▶ [Work item]: Before copying, set aside the pictures; then restate exactly the lines from the one with "This screenshot has" through the last line of the records.

Records excerpted from a collection:
§

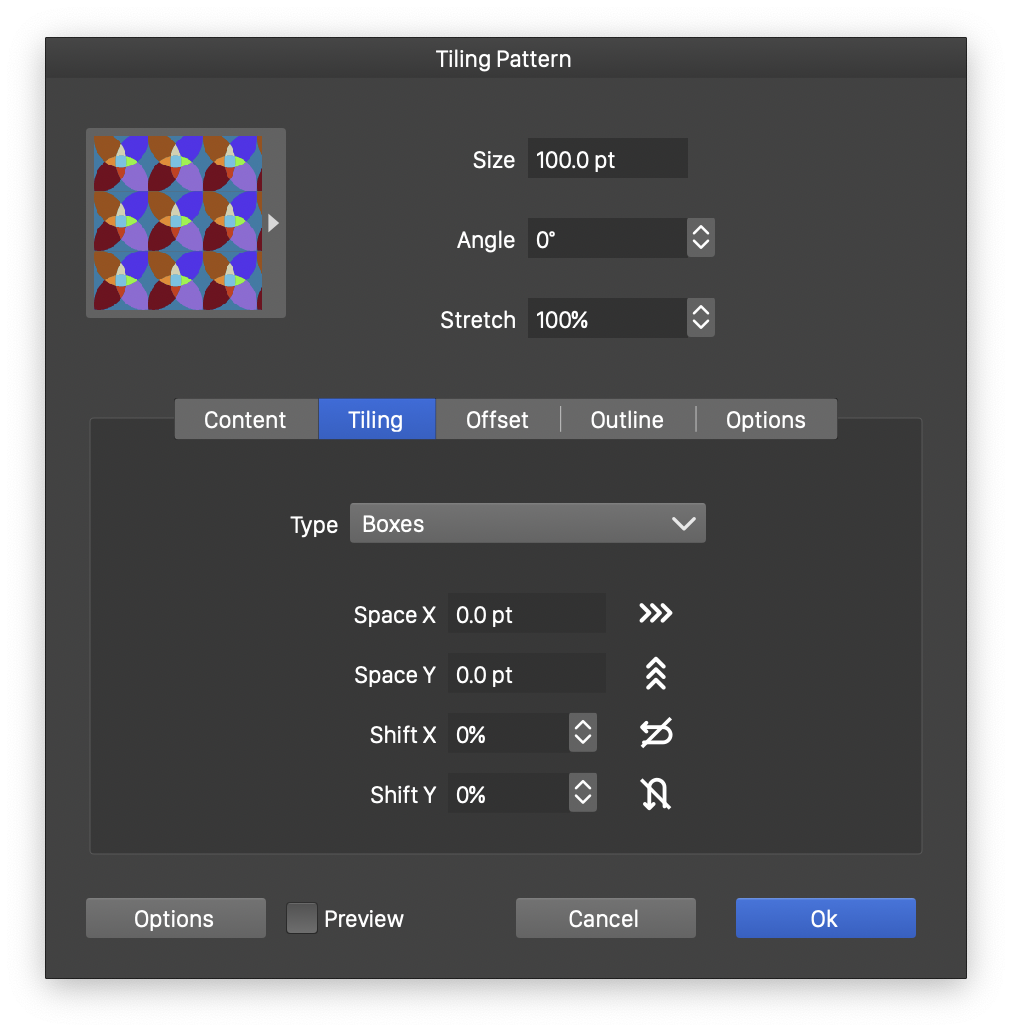Click into the Size input field

click(607, 159)
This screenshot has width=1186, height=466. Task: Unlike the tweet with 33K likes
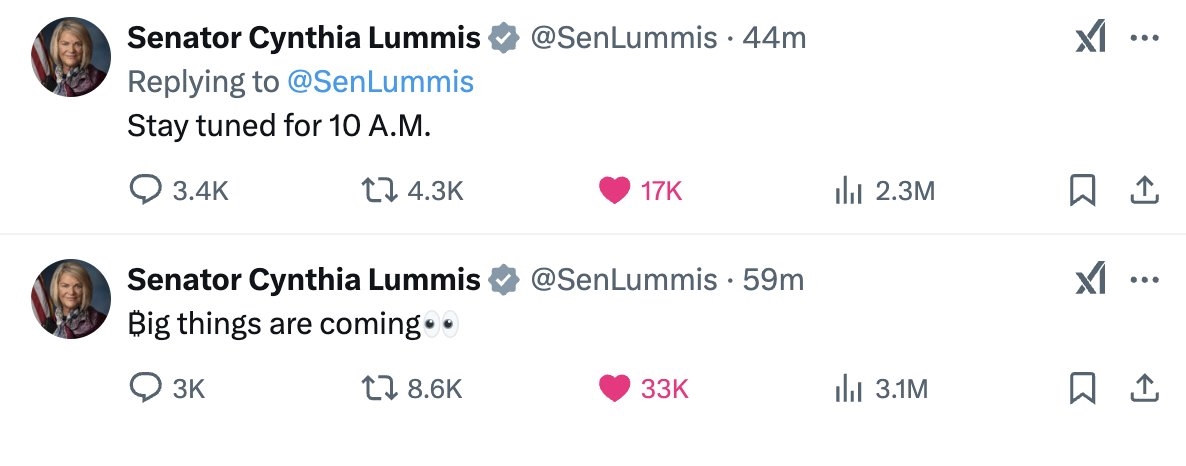(615, 388)
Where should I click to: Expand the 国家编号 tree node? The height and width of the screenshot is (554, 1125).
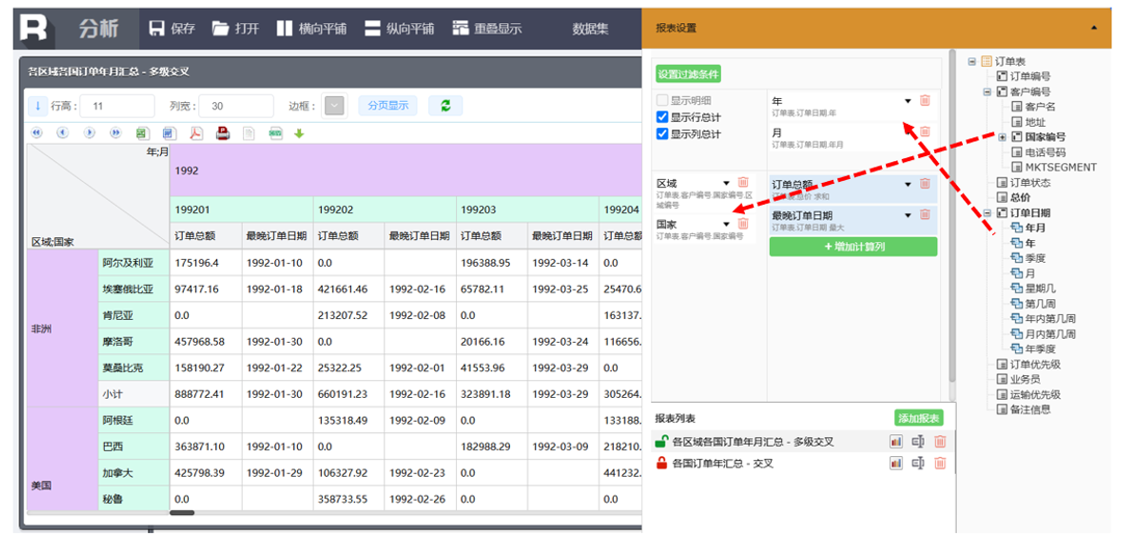point(1002,137)
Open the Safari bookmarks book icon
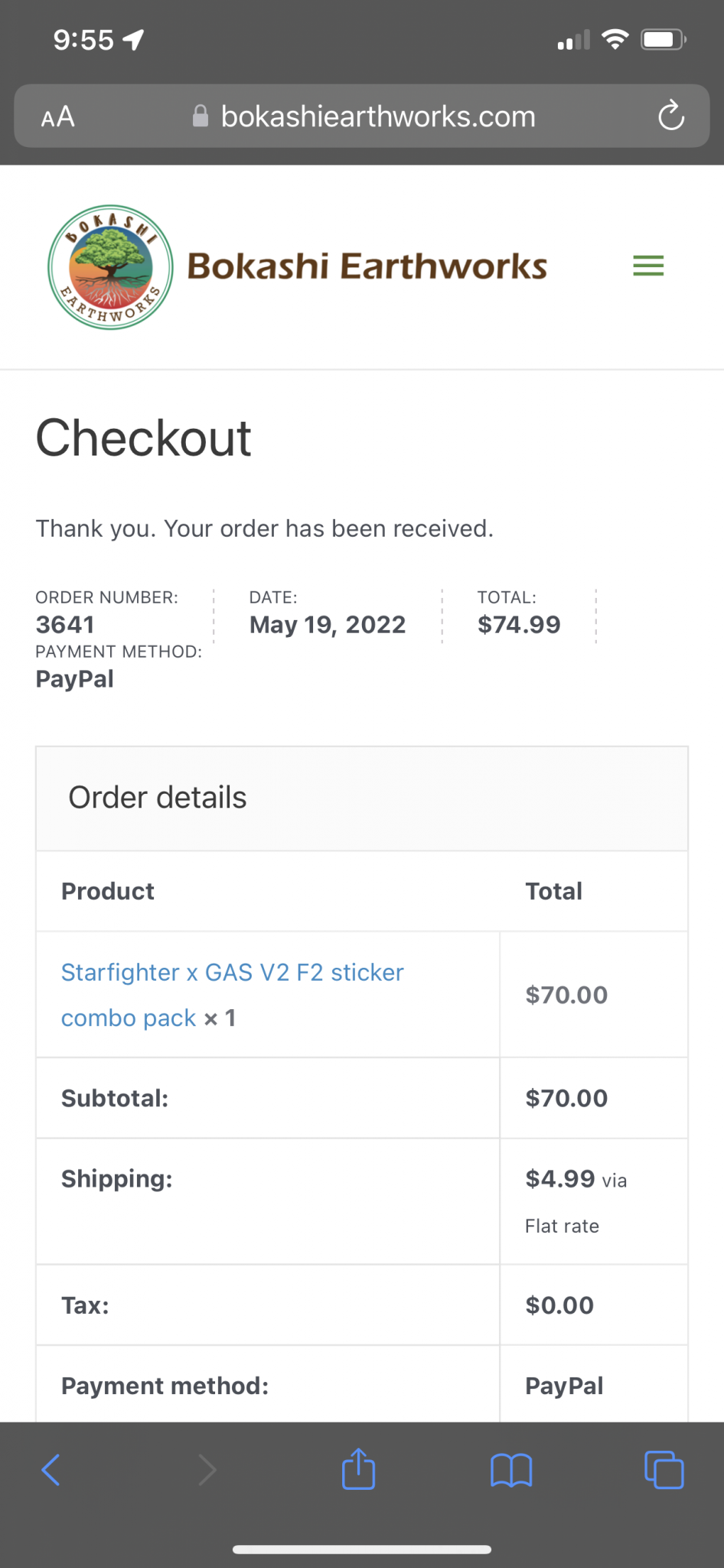The image size is (724, 1568). (510, 1470)
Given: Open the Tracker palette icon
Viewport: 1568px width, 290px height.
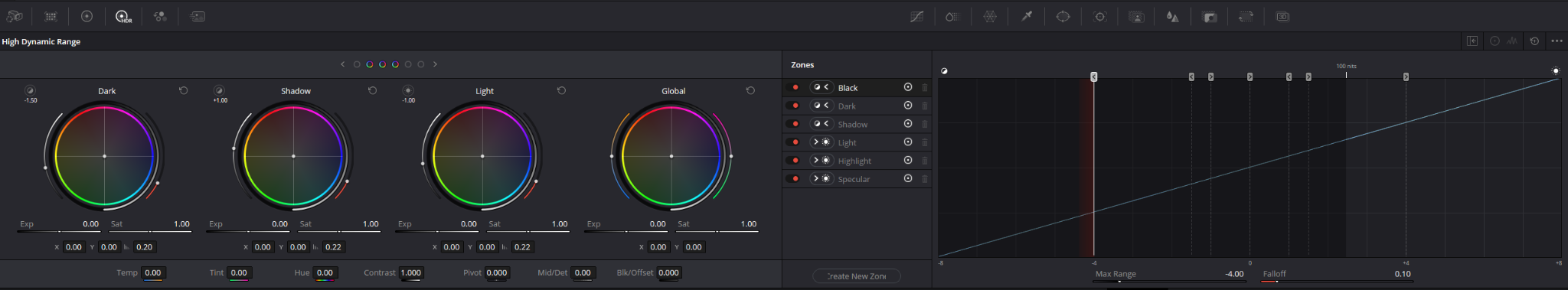Looking at the screenshot, I should coord(1099,16).
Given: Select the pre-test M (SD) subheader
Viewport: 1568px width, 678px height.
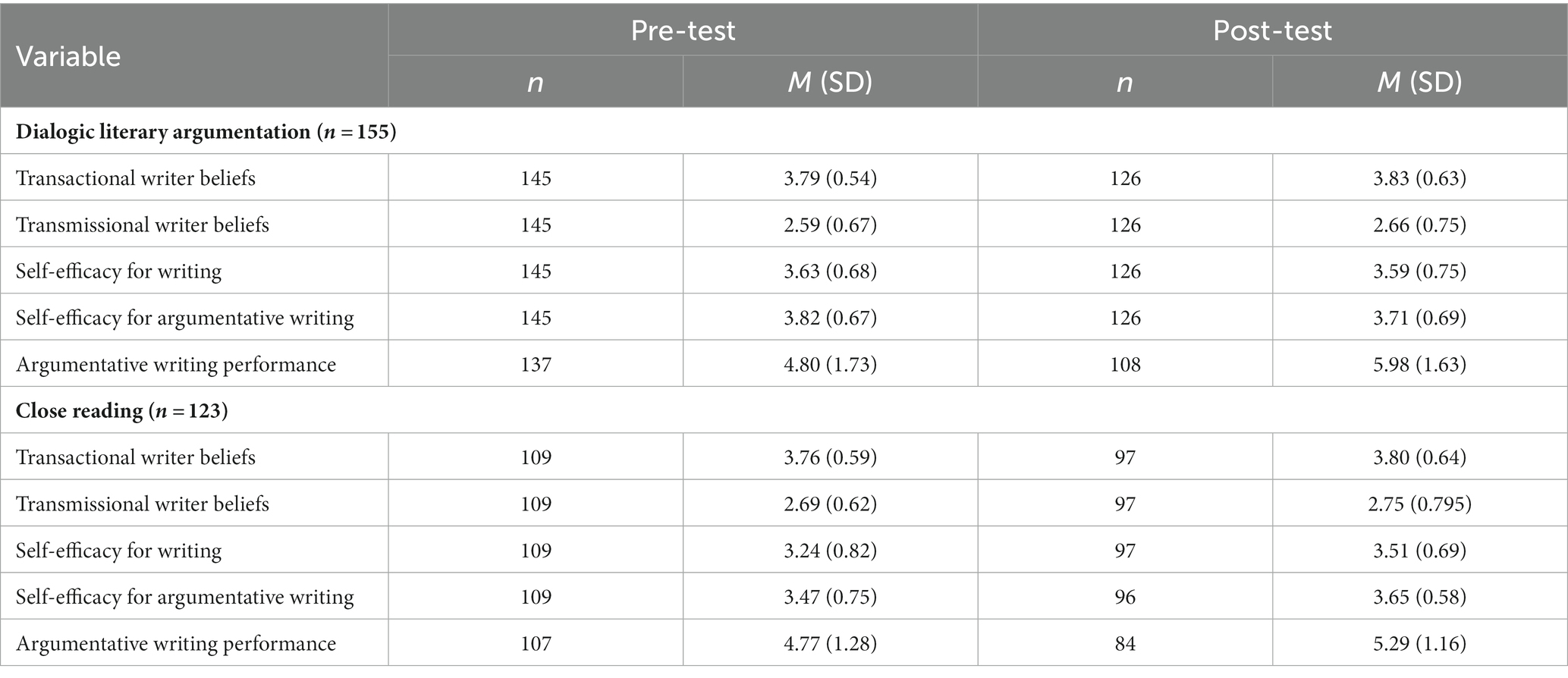Looking at the screenshot, I should tap(830, 81).
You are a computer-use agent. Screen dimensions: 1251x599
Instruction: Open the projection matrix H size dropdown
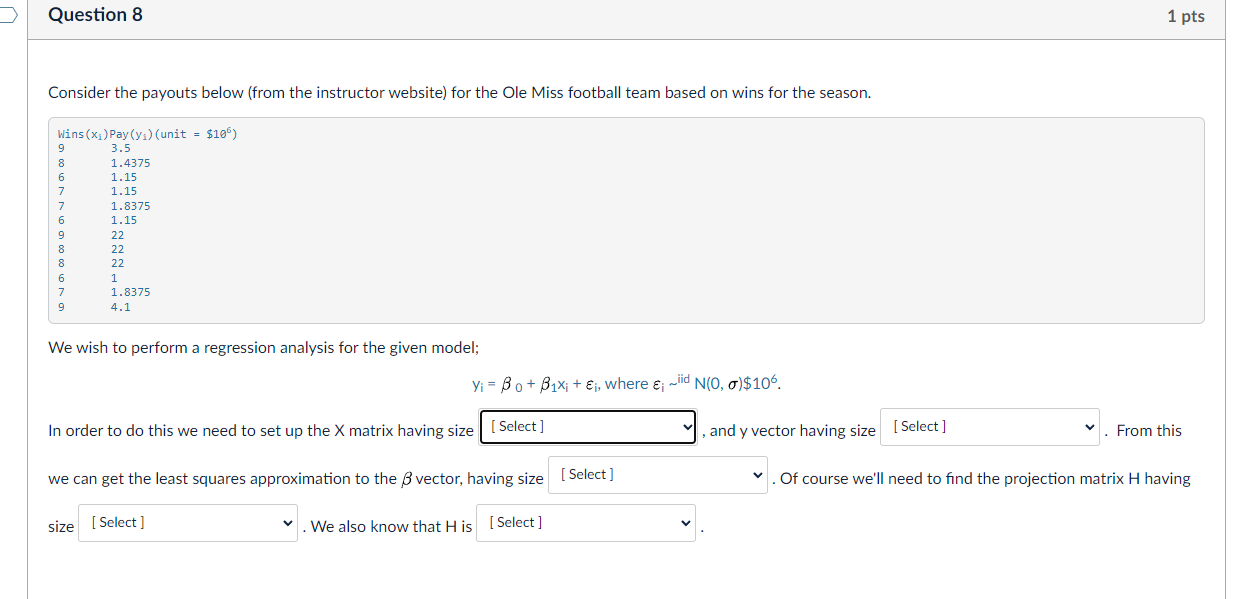click(x=187, y=523)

§

▶ [Written answer]:
This screenshot has width=1186, height=466. Task: Unlike the tweet with 33K likes
(615, 388)
Where should I click to: Expand the 国家编号 tree node? The height and width of the screenshot is (554, 1125).
point(1002,137)
Open the Safari bookmarks book icon
The image size is (724, 1568). (510, 1470)
Given: Open the Tracker palette icon
Viewport: 1568px width, 290px height.
Looking at the screenshot, I should coord(1099,16).
Given: Select the pre-test M (SD) subheader
Viewport: 1568px width, 678px height.
Looking at the screenshot, I should tap(830, 81).
You are a computer-use agent. Screen dimensions: 1251x599
Instruction: Open the projection matrix H size dropdown
click(x=187, y=523)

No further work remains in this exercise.